Ces derniers temps, on parle beaucoup de la nécessité d'une intervention étrangère, en pensant évidemment aux États-Unis. Des appels publics ont même été lancés en ce sens, voire un retour aux tactiques employées par le voisin du nord dans les années 1980, lorsqu'il cherchait à renverser ou à imposer des gouvernements. Cependant, une telle possibilité peut être considérée comme plus qu'improbable, et encore plus après le 20 janvier.

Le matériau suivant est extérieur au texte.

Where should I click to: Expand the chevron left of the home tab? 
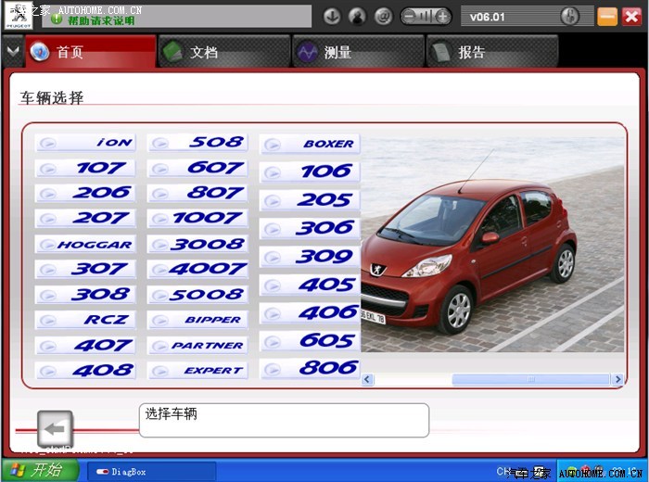pyautogui.click(x=12, y=51)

Les États-Unis se trouvent dans une situation compliquée où leur priorité géopolitique n'a pas grand-chose à voir avec ce qui se passe en Amérique du Sud. Le conflit en Ukraine (en l'occurrence, trouver un moyen de l'arrêter ou de le geler) et surtout la zone Asie-Pacifique sont leurs priorités. La lutte avec la Chine, qui malgré les apparences est éminemment économique, est le principal centre d'attention de l'Amérique du Nord, et l'existence de régimes ou de dirigeants populistes ou révolutionnaires en Amérique latine n'est pas considérée comme une menace réelle ou urgente, à l'exception d'un facteur, l'immigration. C'est le véritable problème hispano-américain qui préoccupe Washington dans la mesure où il peut l'affecter en raison de la pression qu'il exerce sur sa frontière méridionale. Au-delà des mesures visant à endiguer le flux, la Maison Blanche n'interviendra pas dans la politique de ses voisins du sud. La preuve la plus évidente en est ce qui s'est passé au début de l'invasion de l'Ukraine par la Russie. Au moment opportun, les sanctions contre le régime de Maduro ont été assouplies pour permettre au pétrole vénézuélien d'affluer sur les marchés afin de contenir les prix.

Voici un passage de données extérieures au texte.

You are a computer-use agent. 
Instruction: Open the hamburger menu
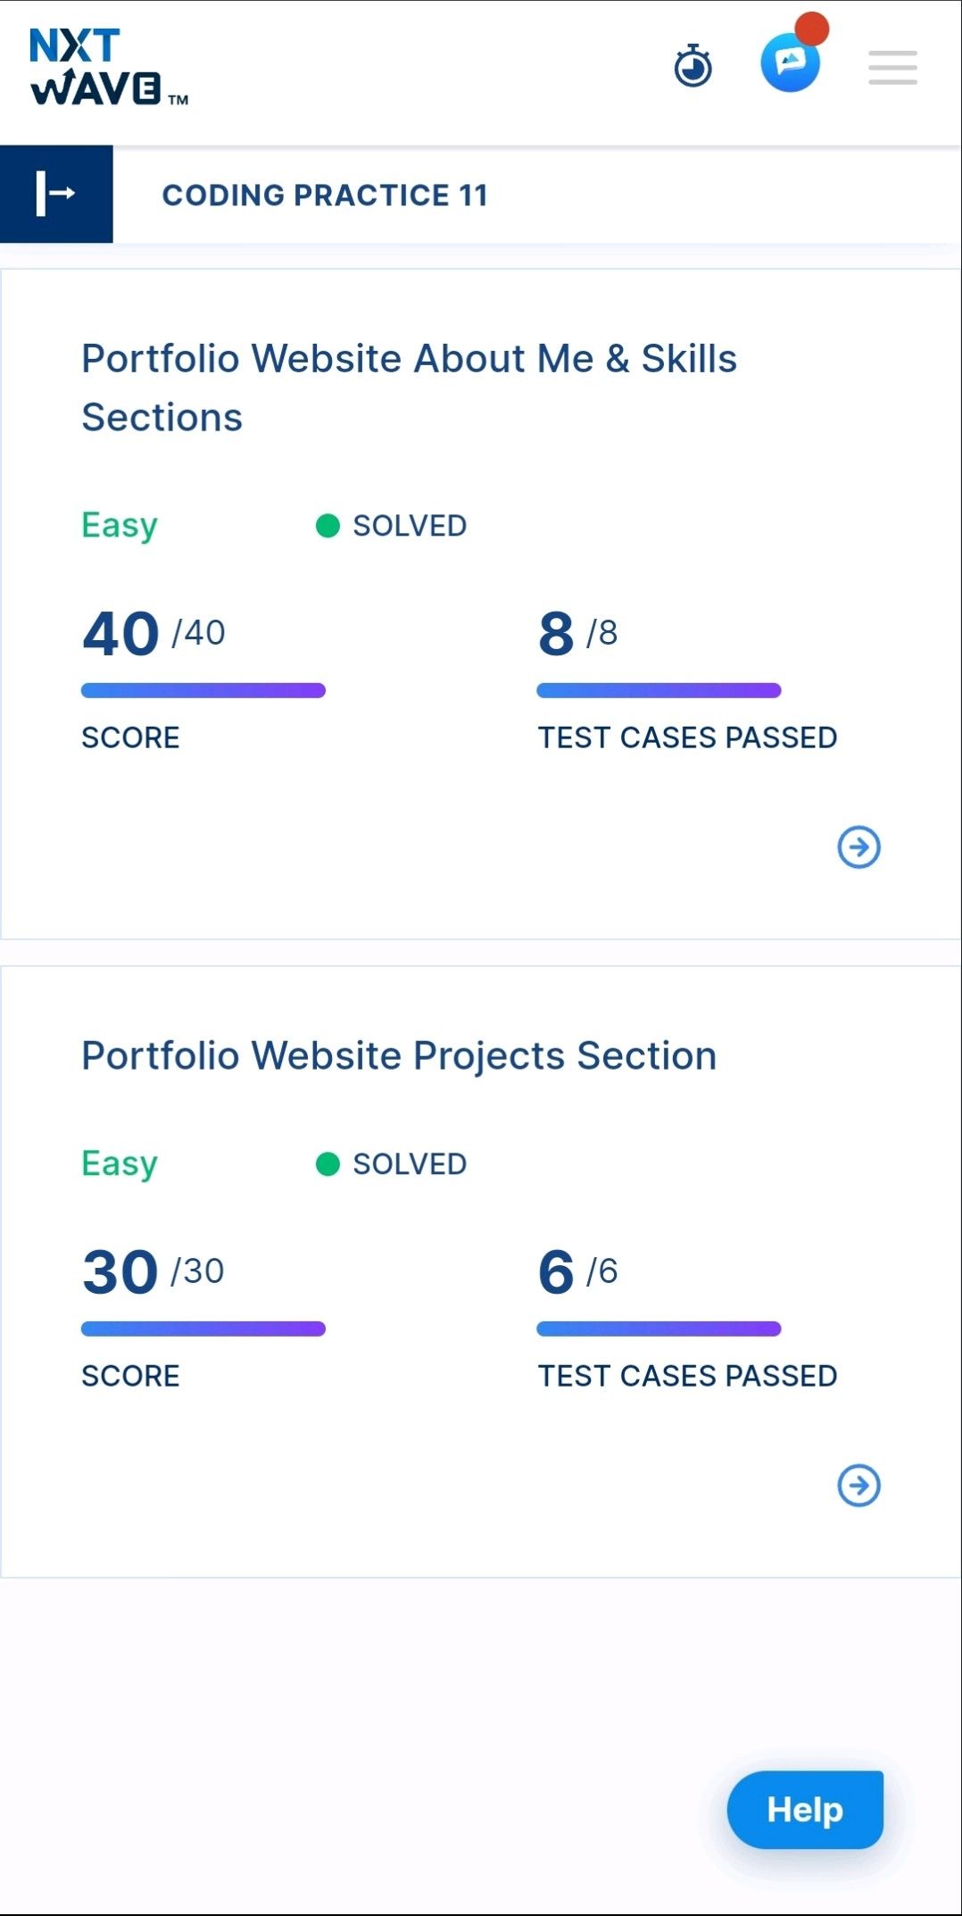pyautogui.click(x=892, y=68)
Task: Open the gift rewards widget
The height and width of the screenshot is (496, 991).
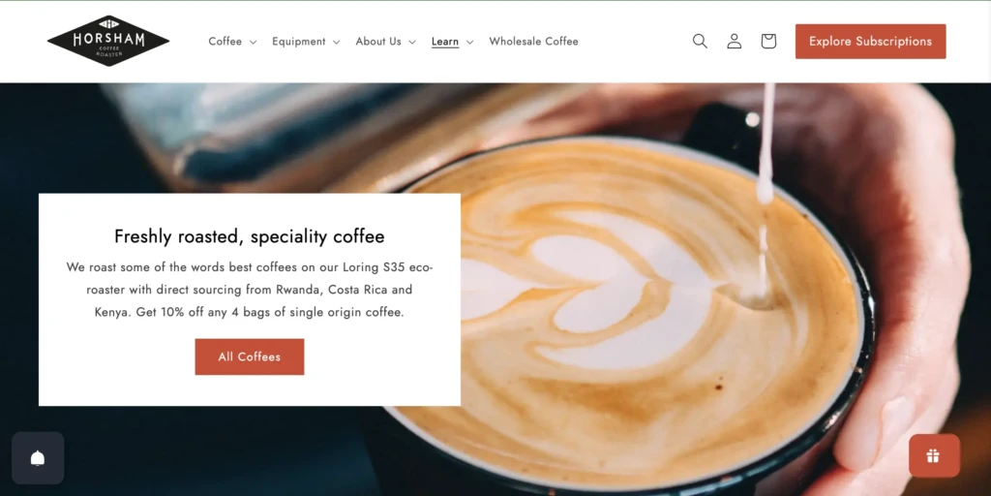Action: (x=934, y=455)
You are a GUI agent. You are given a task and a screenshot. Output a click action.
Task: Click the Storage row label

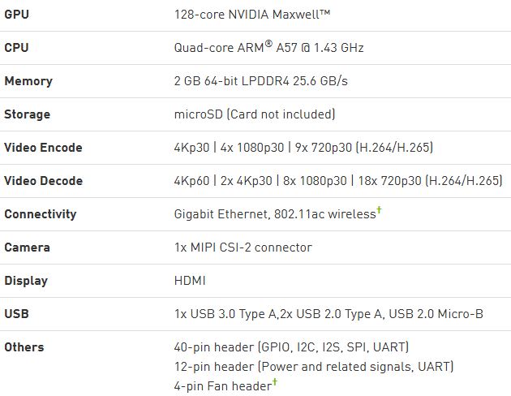point(27,114)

La principale conséquence à tirer de ce qui précède est que tout ce que le peuple vénézuélien peut ressentir aujourd'hui, c'est l'abandon et la lassitude. Leurs efforts sont restés lettre morte et n'ont fait que renforcer la répression, poussant de plus en plus de Vénézuéliens à quitter le pays.

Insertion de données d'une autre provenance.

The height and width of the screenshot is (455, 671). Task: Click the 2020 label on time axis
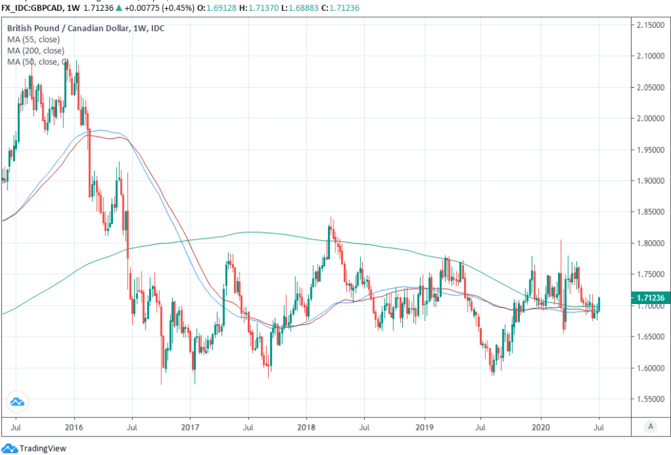[541, 426]
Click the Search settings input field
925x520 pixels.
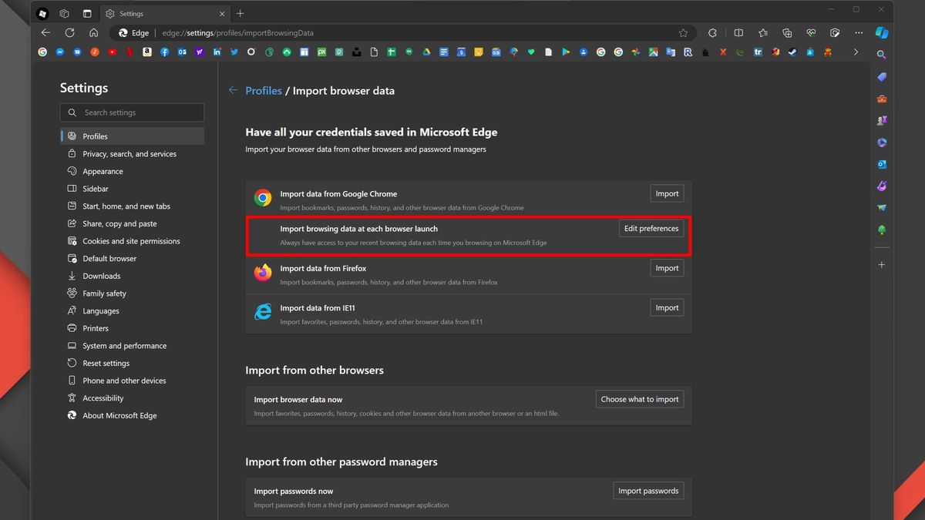132,112
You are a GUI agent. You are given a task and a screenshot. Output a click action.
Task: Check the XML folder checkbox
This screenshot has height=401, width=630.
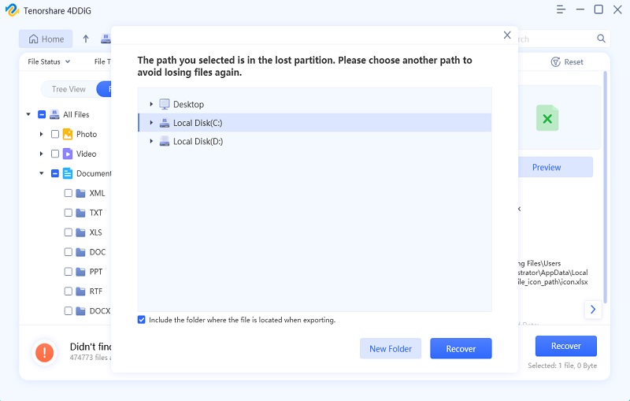[x=69, y=193]
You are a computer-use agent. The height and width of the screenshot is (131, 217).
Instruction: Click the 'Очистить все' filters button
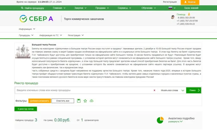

À ce stade, la solution n'est pas facile à trouver. Le régime dispose de la force de l'appareil de sécurité et d'une partie fanatique de la population, pourrions-nous dire, l'opposition n'a pas encore allumé l'étincelle de la lassitude, et elle n'a certainement pas l'intention, raisonnablement, d'atteindre le pouvoir à tout prix, même si c'est par le biais d'un conflit civil. Elle ne peut se permettre de gouverner un pays sur la base d'un bain de sang. Et bien sûr, économiquement et socialement, le Venezuela ne le supporterait pas.
La pression doit venir de l'extérieur, mais de telle sorte qu'elle opprime les dirigeants du régime et non la population, qui souffre déjà de trop de misère. Et ce ne sont pas des États-Unis qu'il faut attendre une telle pression. L'Union européenne, et l'Espagne en particulier, a beaucoup à dire et plus d'intérêt à résoudre la situation qu'on ne le croit généralement.
Les liens du régime vénézuélien avec l'Iran et la Russie en font la courroie de transmission du récit de ces deux tyrannies vers l'Europe. Et en raison de sa culture, de ses relations et, bien sûr, de sa langue, l'Espagne est la porte d'entrée de leurs campagnes.
Pendant trop longtemps, nous avons détourné le regard ; nous n'avons pas raconté notre histoire ni vanté nos réalisations et nos contributions. Non seulement cela nous a éloignés d'une région qui a été l'Espagne (je ne dis pas « de l'Espagne ») pendant près de cinq cents ans, mais nous avons laissé à d'autres le soin de raconter l'histoire à notre place, ce qui a accentué le schisme.
Pour les mêmes raisons que d'autres utilisent le Venezuela pour implanter leur idéologie et lancer leurs messages, c'est nous qui devons tourner à nouveau notre regard vers l'Occident, chercher des moyens de l'aider, être sa voix dans l'Union européenne et devenir son principal défenseur en menant les politiques communes nécessaires pour mettre fin à une si grande injustice. Si nous y parvenons, notre rôle à l'égard de nos frères et sœurs américains évoluera très certainement dans le bon sens.